A fase mais restritiva começa a valer já no próximo sábado e ficará ativa por duas semanas

por Agência Futebol Interior

São Paulo, SP, 03 (AFI) - Com o agravamento da pandemia da covid-19, todas as regiões do Estado entrarão na fase vermelha do Plano São Paulo a partir da zero hora deste sábado. A decisão foi anunciada pelo governador João Doria (PSDB), em coletiva de imprensa no Palácio dos Bandeirantes, na tarde desta quarta-feira. Apesar da nova medida, o protocolo não atinge em nada o futebol no Estado.

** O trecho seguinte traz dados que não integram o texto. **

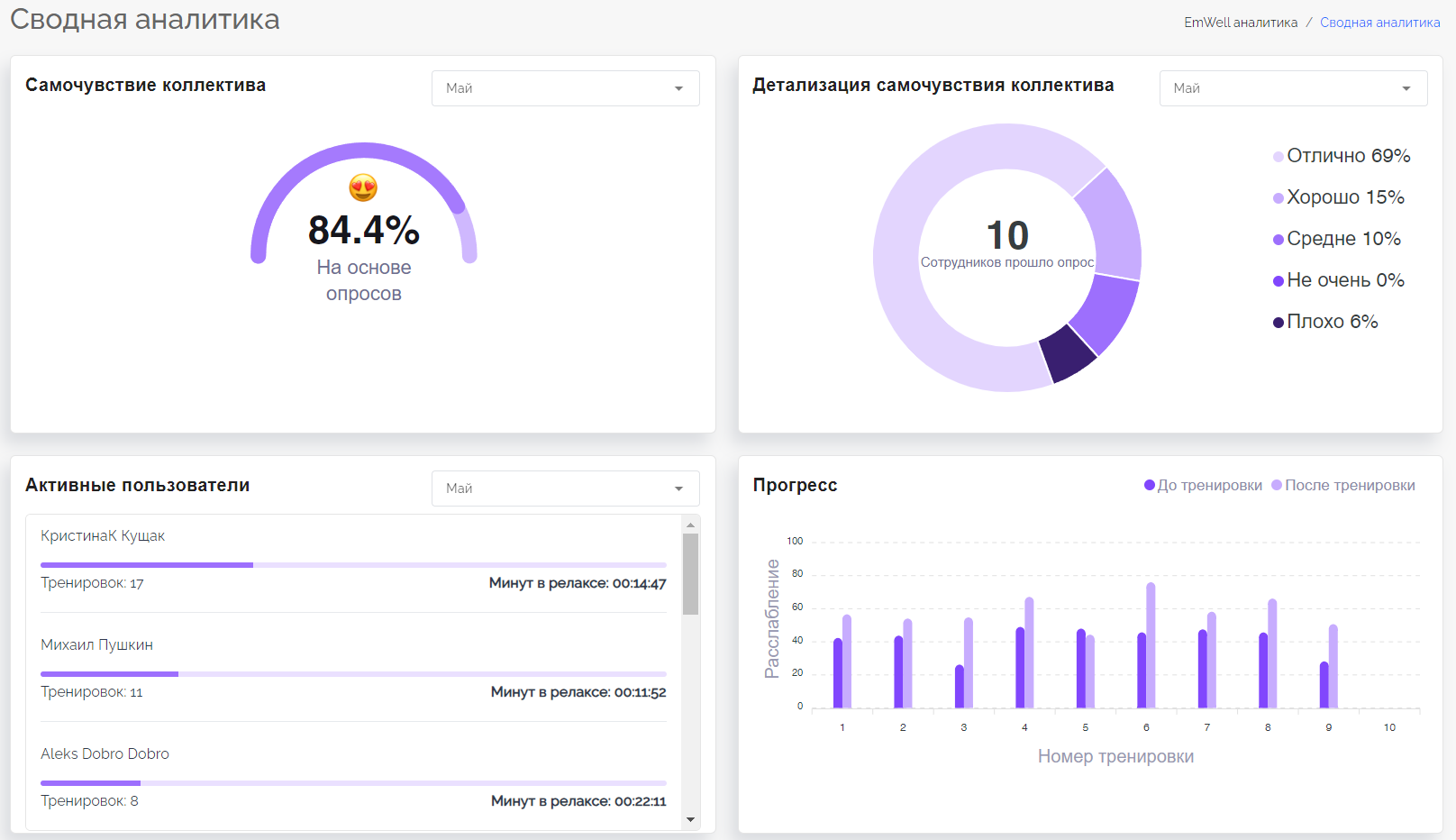This screenshot has height=840, width=1456.
Task: Go to the EmWell аналитика breadcrumb
Action: (x=1241, y=23)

"Até esse momento, segue o mesmo modelo europeu, que mesmo com o lockdown seguiu as partidas oficiais. Este tipo de atividade é bastante controlada, tem protocolos a serem seguidos e a população precisa de lazer e diversão neste momento tão difícil", disse o médico José Medina, que já foi coordenador do Centro de Contingência do Coronavírus e agora cuida exatamente da área esportiva relacionada à doença.

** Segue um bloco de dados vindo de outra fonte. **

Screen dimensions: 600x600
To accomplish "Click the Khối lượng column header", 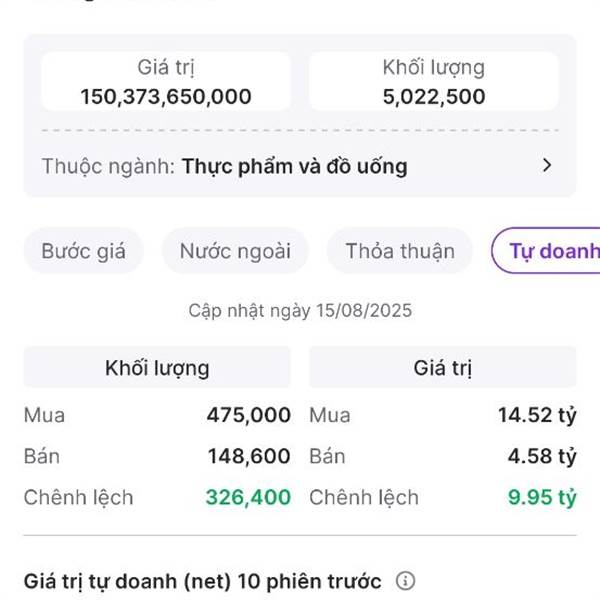I will [157, 367].
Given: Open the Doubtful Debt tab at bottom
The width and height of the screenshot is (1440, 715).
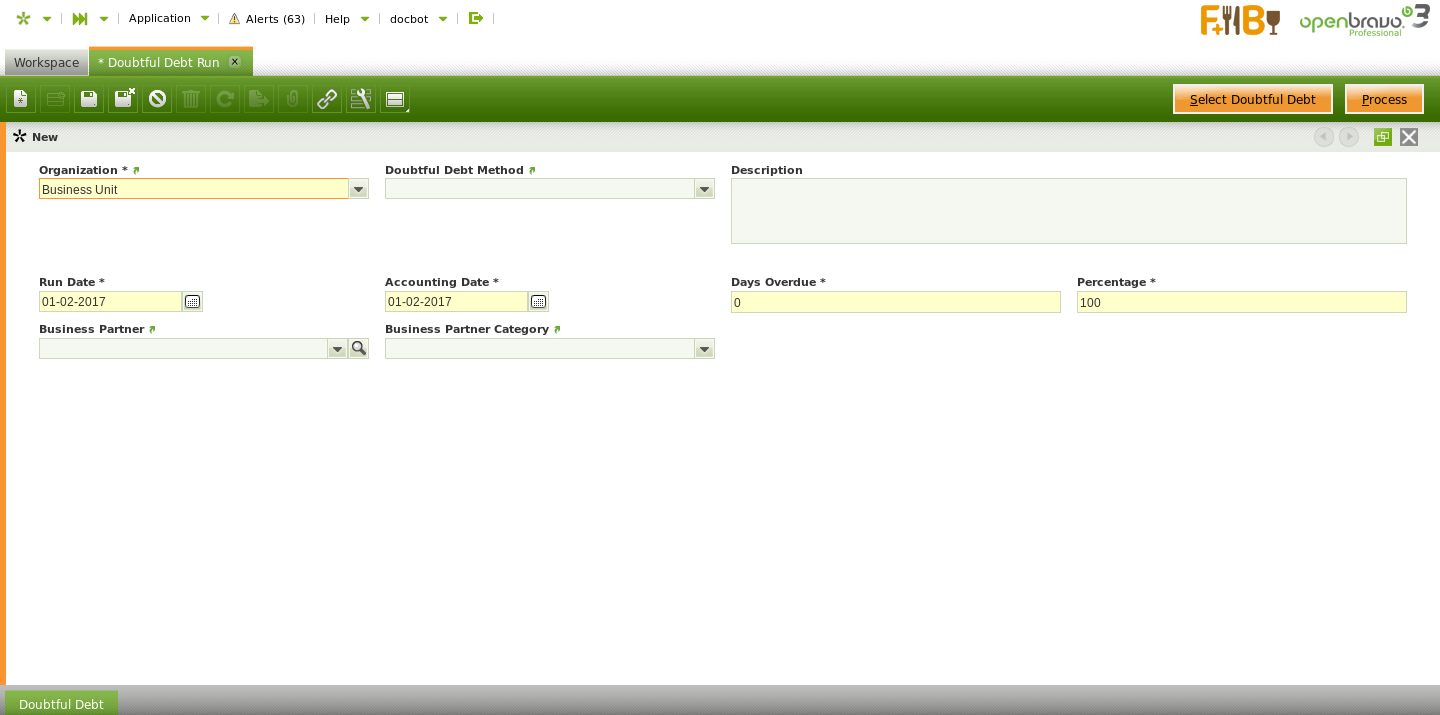Looking at the screenshot, I should (x=61, y=703).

Doria decreta fase vermelha em São Paulo
Doria decreta fase vermelha em São Paulo
A classificação é a mais restritiva do plano de flexibilização da quarentena, pois veta a abertura de restaurantes, academias e outros estabelecimentos considerados não essenciais. Assim como o futebol, as escolas não serão afetadas.

No caso do futebol, a Secretária de Esporte entendeu que os protocolos criados pela Federação Paulista de Futebol (FPF), combinado com os demais clubes do Estados, são seguros, com testagem frequentes, afastamentos de infectados, dentre outros itens, como utilização de álcool 70%.

PREOCUPAÇÃO!
Segundo dados do governo estadual, São Paulo tem 2.054.867 casos e 60.014 óbitos por covid-19. Na terça-feira, 2, foram confirmadas 468 mortes causadas pela doença, o maior registro feito no Estado desde o início da pandemia. A ocupação de UTI é de 75,3%, média que é 76,7% na Grande São Paulo. Em leitos de enfermaria, a taxa é de 56,8% em todo o Estado, enquanto é de 63,5% na região metropolitana da capital.

Em parte do interior de São Paulo, a ocupação de UTI é ainda maior, chegando a até 100%. Como noticiou o Estadão, além da tentativa de abrir novas vagas, secretarias de saúde de municípios como Araraquara e Bauru transferem pacientes para evitar colapso de seus centros médicos. Na capital paulista, parte dos hospitais privados, como o Albert Einstein e o São Camilo, também estão com os leitos de terapia intensiva totalmente ocupados.